Does trained .bin file of fasttext contains ngram vectors of sizes [3-6] only or ngram vectors of all sizes ? Upon loading the model with gensim and iterating through ngrams, I found that ngrams of all sizes are present.
If ngrams of all sizes are present, then my another doubt is which ngrams are used to make vector of out of vocabulary word. ngrams of sizes [3-6] or all ?

jayantj · 2017-03-14T16:55:05Z

Hi @already-taken-m17
It depends on the hyperparameters the model was trained with - the default values of min_n and max_n are 3 and 6.
Which model are you loading, and how exactly are you iterating through ngrams?
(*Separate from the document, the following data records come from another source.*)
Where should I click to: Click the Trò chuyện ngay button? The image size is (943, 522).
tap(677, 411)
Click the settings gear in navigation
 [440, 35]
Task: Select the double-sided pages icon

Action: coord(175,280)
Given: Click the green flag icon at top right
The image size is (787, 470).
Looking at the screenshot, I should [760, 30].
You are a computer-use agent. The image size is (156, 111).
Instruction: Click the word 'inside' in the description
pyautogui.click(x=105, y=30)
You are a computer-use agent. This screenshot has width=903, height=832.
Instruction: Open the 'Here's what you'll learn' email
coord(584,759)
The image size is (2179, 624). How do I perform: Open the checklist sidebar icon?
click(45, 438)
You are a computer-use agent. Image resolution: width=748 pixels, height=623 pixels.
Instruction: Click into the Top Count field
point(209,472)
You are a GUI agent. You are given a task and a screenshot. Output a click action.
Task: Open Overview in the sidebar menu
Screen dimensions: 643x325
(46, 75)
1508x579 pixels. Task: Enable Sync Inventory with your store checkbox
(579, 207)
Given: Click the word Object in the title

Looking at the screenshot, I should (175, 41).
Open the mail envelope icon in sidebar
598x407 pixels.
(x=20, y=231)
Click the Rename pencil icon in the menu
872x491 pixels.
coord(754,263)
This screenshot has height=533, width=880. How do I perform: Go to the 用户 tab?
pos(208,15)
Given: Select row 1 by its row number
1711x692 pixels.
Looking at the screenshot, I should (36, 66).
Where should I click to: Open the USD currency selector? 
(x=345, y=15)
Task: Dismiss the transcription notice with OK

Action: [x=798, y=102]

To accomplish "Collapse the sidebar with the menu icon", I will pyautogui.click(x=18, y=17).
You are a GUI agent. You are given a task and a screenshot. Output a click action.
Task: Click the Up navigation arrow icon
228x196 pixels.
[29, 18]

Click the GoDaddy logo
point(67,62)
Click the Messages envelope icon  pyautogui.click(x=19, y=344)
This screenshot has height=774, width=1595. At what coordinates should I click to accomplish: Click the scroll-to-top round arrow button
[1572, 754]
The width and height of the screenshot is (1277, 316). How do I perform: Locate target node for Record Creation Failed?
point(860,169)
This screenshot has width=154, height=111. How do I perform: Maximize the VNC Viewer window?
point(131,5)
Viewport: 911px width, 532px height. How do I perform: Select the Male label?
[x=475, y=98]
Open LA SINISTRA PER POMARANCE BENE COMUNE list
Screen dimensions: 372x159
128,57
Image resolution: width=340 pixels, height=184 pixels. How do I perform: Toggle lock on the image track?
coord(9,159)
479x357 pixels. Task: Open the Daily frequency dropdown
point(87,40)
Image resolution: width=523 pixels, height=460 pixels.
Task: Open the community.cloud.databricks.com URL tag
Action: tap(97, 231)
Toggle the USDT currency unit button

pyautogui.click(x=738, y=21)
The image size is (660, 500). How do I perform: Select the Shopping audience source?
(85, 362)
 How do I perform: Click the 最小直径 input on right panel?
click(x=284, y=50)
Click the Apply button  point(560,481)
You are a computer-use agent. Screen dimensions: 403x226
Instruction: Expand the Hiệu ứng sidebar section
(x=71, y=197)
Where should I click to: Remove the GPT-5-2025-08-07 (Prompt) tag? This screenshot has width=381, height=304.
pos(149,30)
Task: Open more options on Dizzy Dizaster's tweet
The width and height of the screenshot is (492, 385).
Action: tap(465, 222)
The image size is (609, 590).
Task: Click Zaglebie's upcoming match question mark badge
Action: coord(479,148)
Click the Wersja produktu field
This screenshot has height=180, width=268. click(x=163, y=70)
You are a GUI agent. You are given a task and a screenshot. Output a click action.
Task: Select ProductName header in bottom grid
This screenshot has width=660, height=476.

For out-of-vocabulary words, again, ngrams of sizes [min_n,max_n] are used (and only those ngrams which were present in the ngram vocabulary of the training data)

already-taken-m17 · 2017-03-15T03:47:42Z

Hi @jayantj , thanks for the reply.
I trained the model with original C++ fasttext implementation fastText Github repo
I used following command to train:
./fasttext skipgram -input data.txt -output model
This must take default parameters and store ngrams of sizes [3,6].
For iterating through ngrams, I am using model.wv.ngrams after loading the model using fasttext wrapper of gensim.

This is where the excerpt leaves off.